Come vede il suo futuro? e quello della ricerca più in generale?
Sembra un paradosso, ma credo che la Brexit, nel breve, aiuterà lo sviluppo della ricerca in Italia. Molti amici Italiani, group leaders in Inghilterra, cominciano ad avvertire un certo disagio per la situazione politica d’oltremanica e ad accrescere un desiderio di andar via. Parliamo di ragazzi che hanno lavorato 20 anni ad Oxford, Cambridge o all’Imperial College London. Se questa gente sarà costretta a trovare un lavoro altrove, penso che la Germania con la sua potenza economica ne gioverà tantissimo, ma anche l’Italia, di riflesso, avrà più facilità nell’attrarre gente che, con la mentalità internazionale acquisita, potrà aiutare perchè le cose nell’ambito della ricerca in Italia migliorino. Chi ha lavorato negli istituti di ricerca e nelle università top, sa perfettamente che per fare ricerca d’eccellenza ed essere competitivi a livello internazionale non basta avere ricercatori top e piattaforme scientifiche all’avanguardia, ma sono necessarie misure che mettano il ricercatore nelle condizioni migliori per poter lavorare. Nel mio caso, quando sono arrivato al DZNE di Monaco, un ufficio preposto mi ha aiutato a trovare casa, a trovare un lavoro per mia moglie e a fraternizzare con gli altri ricercatori organizzando eventi nei weekend. E’ un esempio per dire che il messaggio del DZNE era chiaro: ‘pensa a produrre, al resto ci pensiamo noì. Credo che, se un giorno ci sarà tanta gente che come me, tornando dall’estero, penserà che questa sia la normalità, allora la ricerca italiana potrà veramente essere competitiva a livello mondiale.

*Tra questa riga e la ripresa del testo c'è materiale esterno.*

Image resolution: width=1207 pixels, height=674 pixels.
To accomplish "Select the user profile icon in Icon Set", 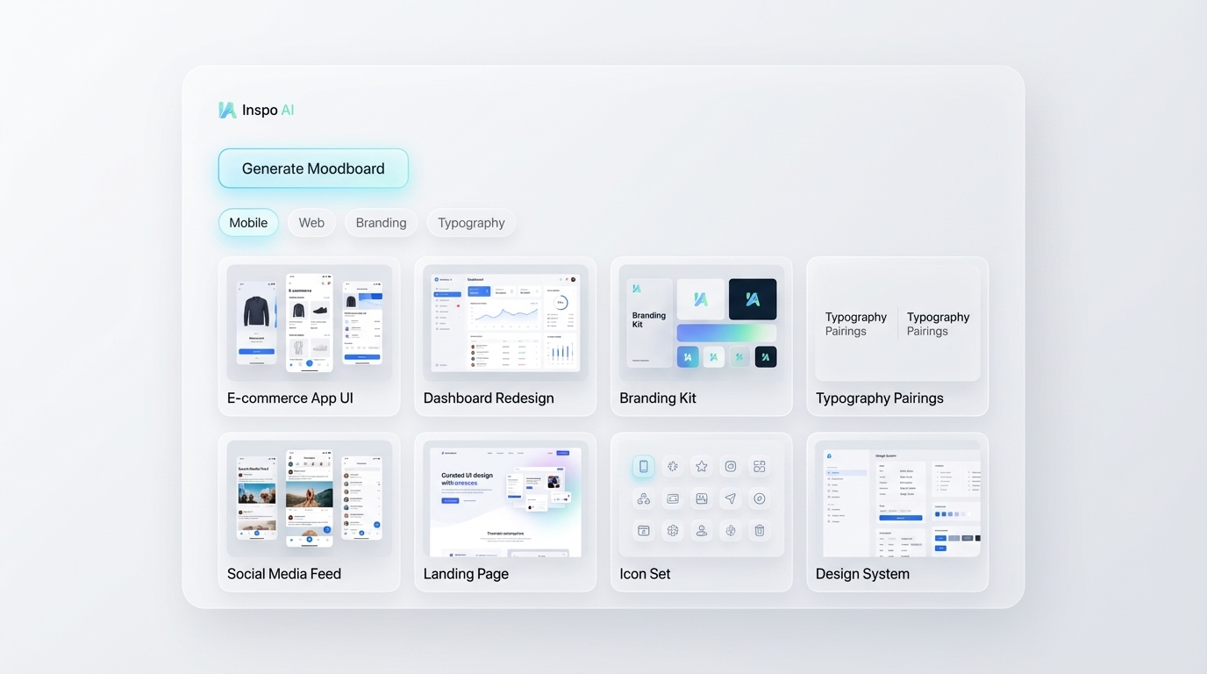I will click(x=701, y=530).
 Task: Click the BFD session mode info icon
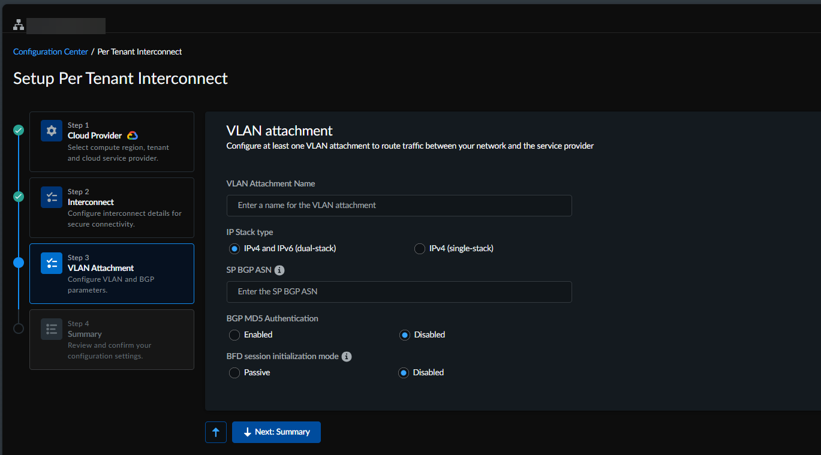tap(347, 357)
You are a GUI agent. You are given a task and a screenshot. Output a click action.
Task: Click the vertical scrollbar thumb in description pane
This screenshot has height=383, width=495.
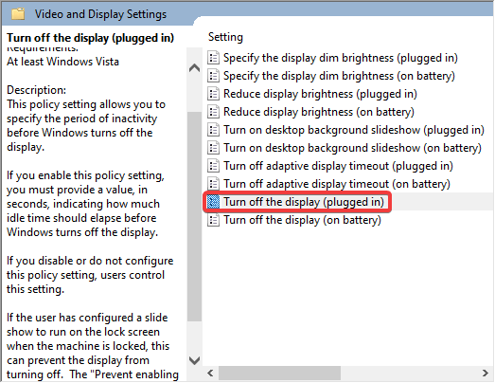[x=194, y=217]
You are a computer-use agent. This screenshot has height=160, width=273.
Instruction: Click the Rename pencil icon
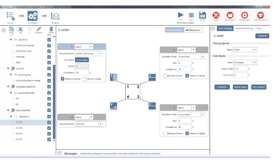(39, 29)
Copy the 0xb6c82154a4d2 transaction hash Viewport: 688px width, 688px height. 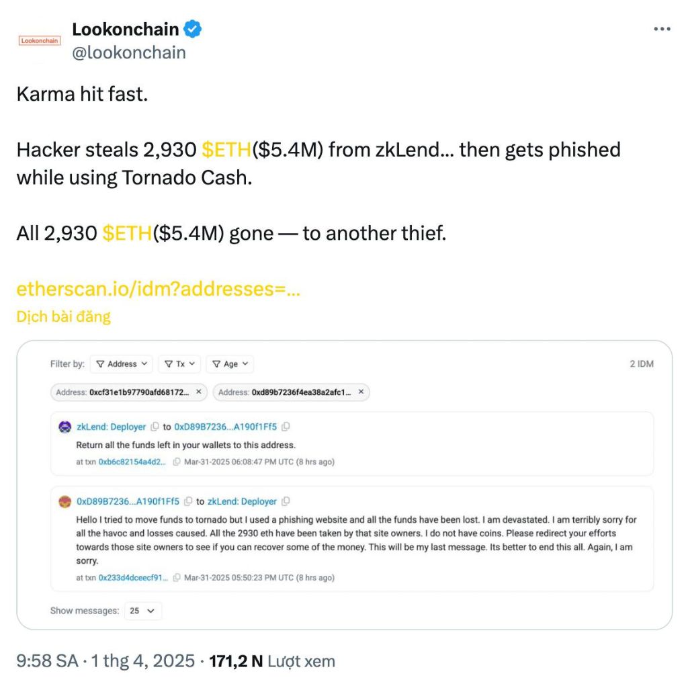(177, 462)
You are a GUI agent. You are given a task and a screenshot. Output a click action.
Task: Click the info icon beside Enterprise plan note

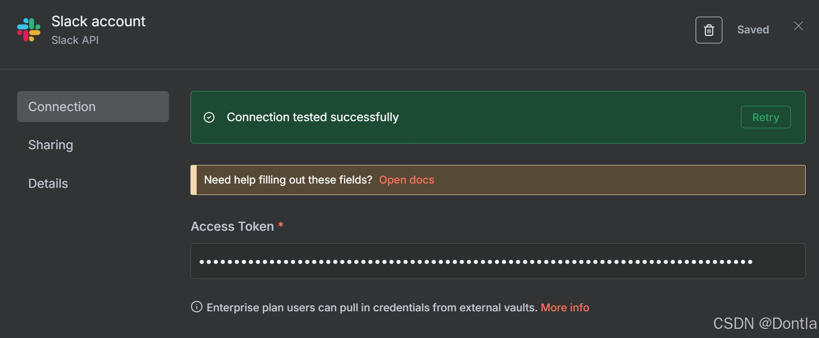click(x=197, y=307)
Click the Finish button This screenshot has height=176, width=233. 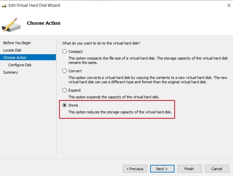(x=189, y=169)
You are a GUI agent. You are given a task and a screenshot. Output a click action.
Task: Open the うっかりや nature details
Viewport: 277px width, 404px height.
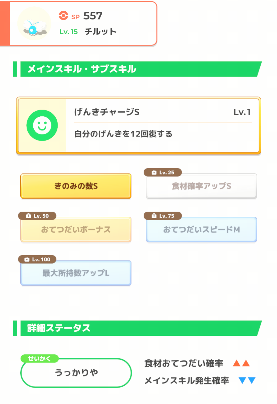tap(76, 373)
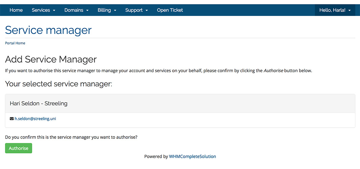Click the italic 'Authorise' word in instructions
The height and width of the screenshot is (169, 360).
pyautogui.click(x=273, y=71)
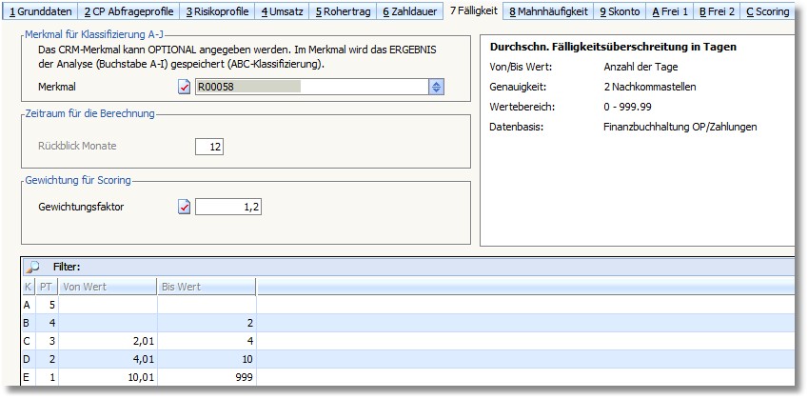Switch to the C Scoring tab

[767, 11]
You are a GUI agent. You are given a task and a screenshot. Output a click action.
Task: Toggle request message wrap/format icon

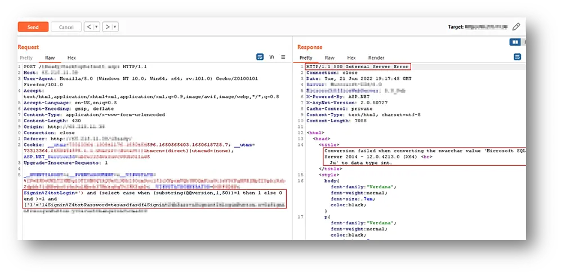260,57

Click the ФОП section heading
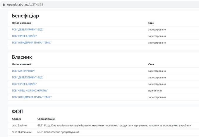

Dal punto di vista personale, sto molto bene in Ri.MED, sento la fiducia e il supporto della direzione e sto cercando di fare del mio meglio per crescere e, nel mio piccolo, di contribuire alla crescita dell’istituto. Con la mia famiglia stiamo facendo programmi a lungo termine, come comprare una casa. In futuro, non saprei. Faccio parte di quella generazione di ‘nati con la valigià, spostarmi non mi spaventa più di tanto. Qualora non ci fossero più le condizioni per fare il mio lavoro nella maniera in cui voglio, non avrei problemi a prendere tutto e andar via di nuovo. A mio figlio di 3 anni abbiamo sempre parlato in inglese lingua che oggi parla meglio dell’italiano. Siamo preparati anche a questa evenienza.
(ITALPRESS).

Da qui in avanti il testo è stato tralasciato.